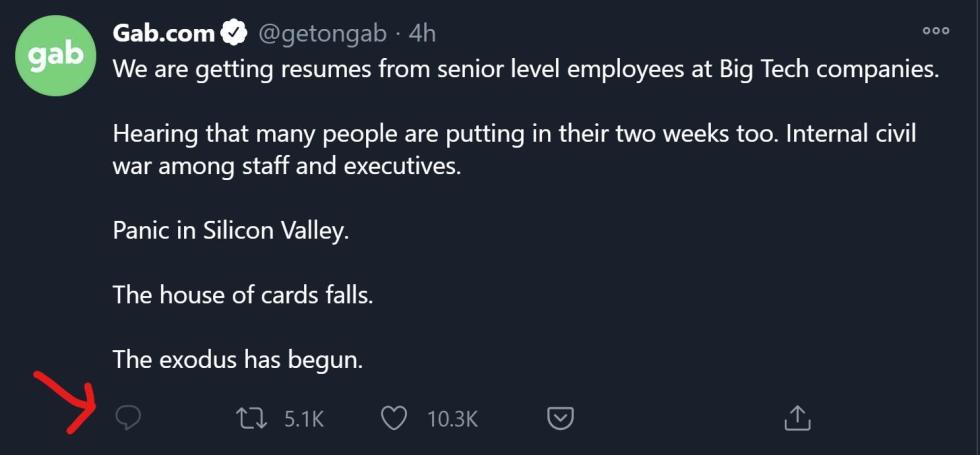
Task: Click 'The house of cards falls.' text
Action: coord(243,294)
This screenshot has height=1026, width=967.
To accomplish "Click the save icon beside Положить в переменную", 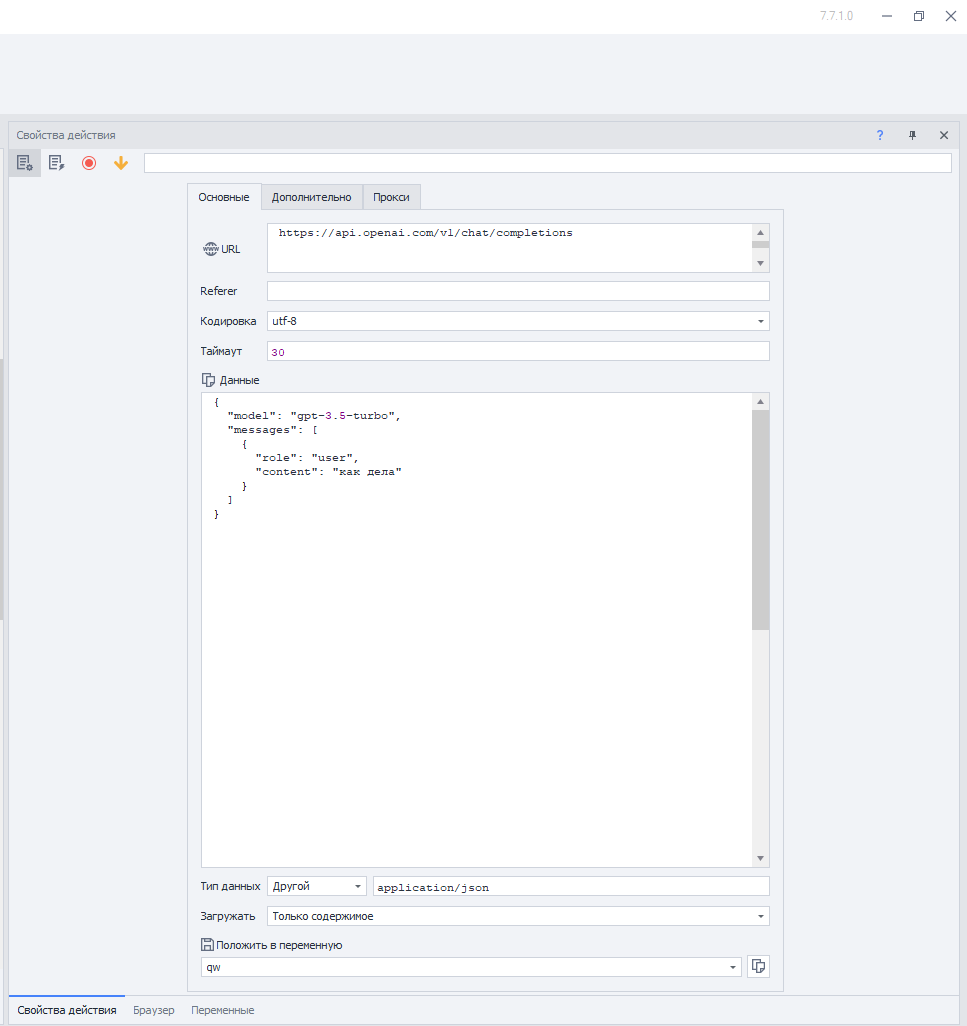I will click(207, 945).
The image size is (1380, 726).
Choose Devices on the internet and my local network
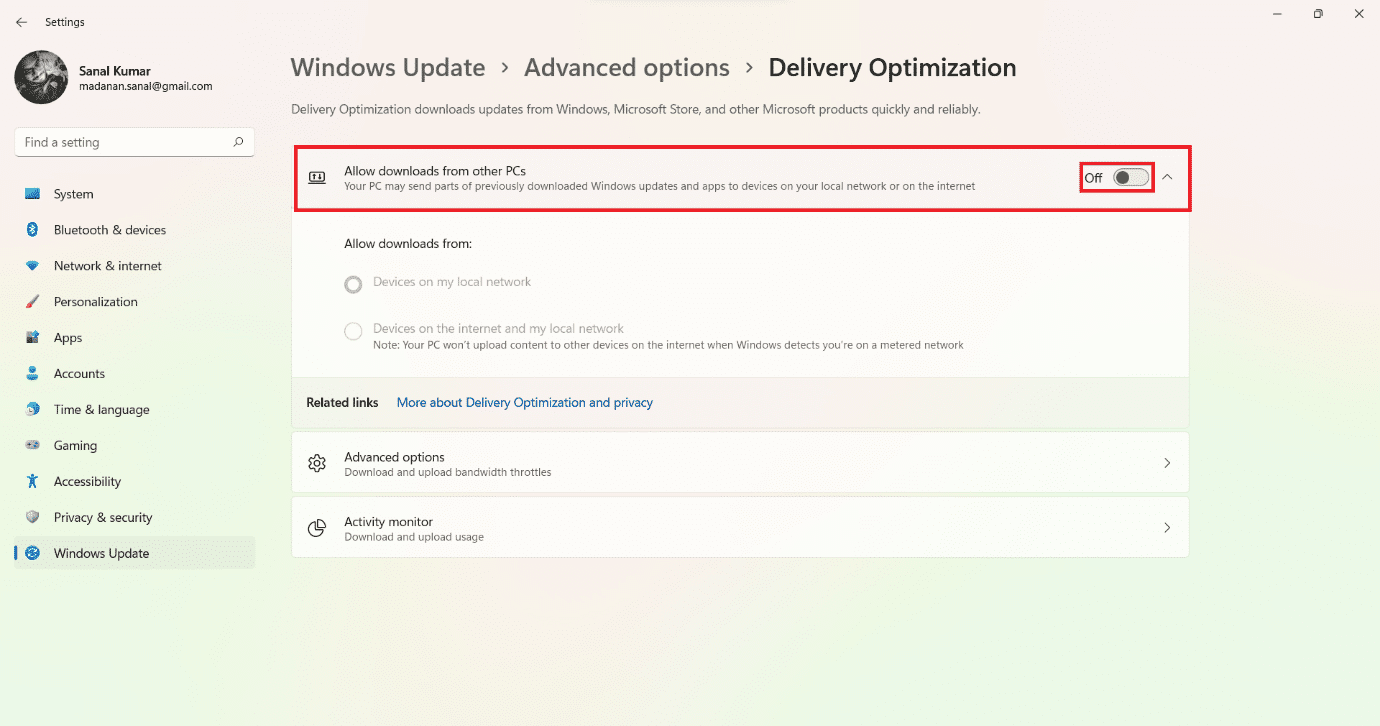pos(353,331)
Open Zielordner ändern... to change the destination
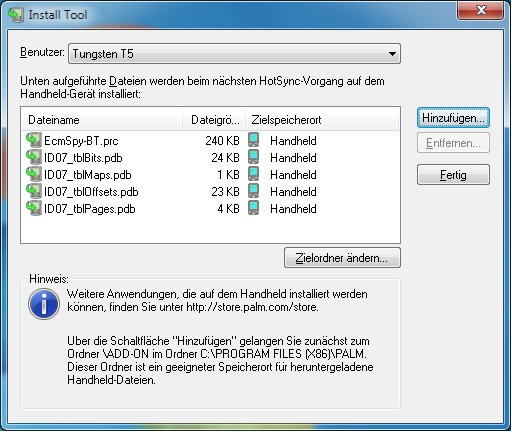This screenshot has height=432, width=512. pyautogui.click(x=342, y=258)
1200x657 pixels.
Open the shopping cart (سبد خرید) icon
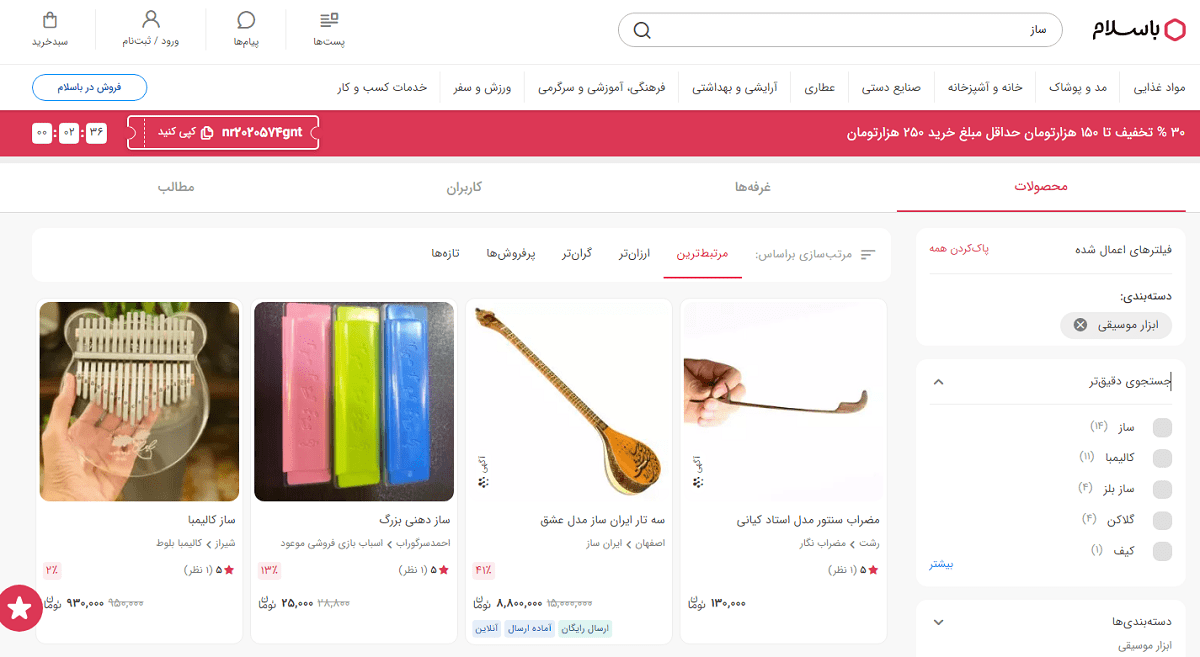[50, 20]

..............................

Directions: Lay out everything from the line containing "The image size is (1380, 726)." down to the end of the listing as a JSON list of strings, one string per line, with blank lines left out. Omit the pictures.

Completed task:
[
  "The image size is (1380, 726).",
  "Choose Devices on the internet and my local network",
  "pos(353,331)",
  "Open Zielordner ändern... to change the destination",
  "This screenshot has height=432, width=512. pyautogui.click(x=342, y=258)",
  "1200x657 pixels.",
  "Open the shopping cart (سبد خرید) icon",
  "[50, 20]"
]